* _Aim of the exercise_: The entries should be written out again exactly as they read.

* _Data for analysis_:
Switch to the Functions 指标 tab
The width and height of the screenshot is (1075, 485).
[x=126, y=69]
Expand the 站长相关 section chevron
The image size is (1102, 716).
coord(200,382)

* _Task output_:
Switch to the Functions 指标 tab
The width and height of the screenshot is (1075, 485).
[x=126, y=69]
Expand the 站长相关 section chevron
The image size is (1102, 716).
coord(200,382)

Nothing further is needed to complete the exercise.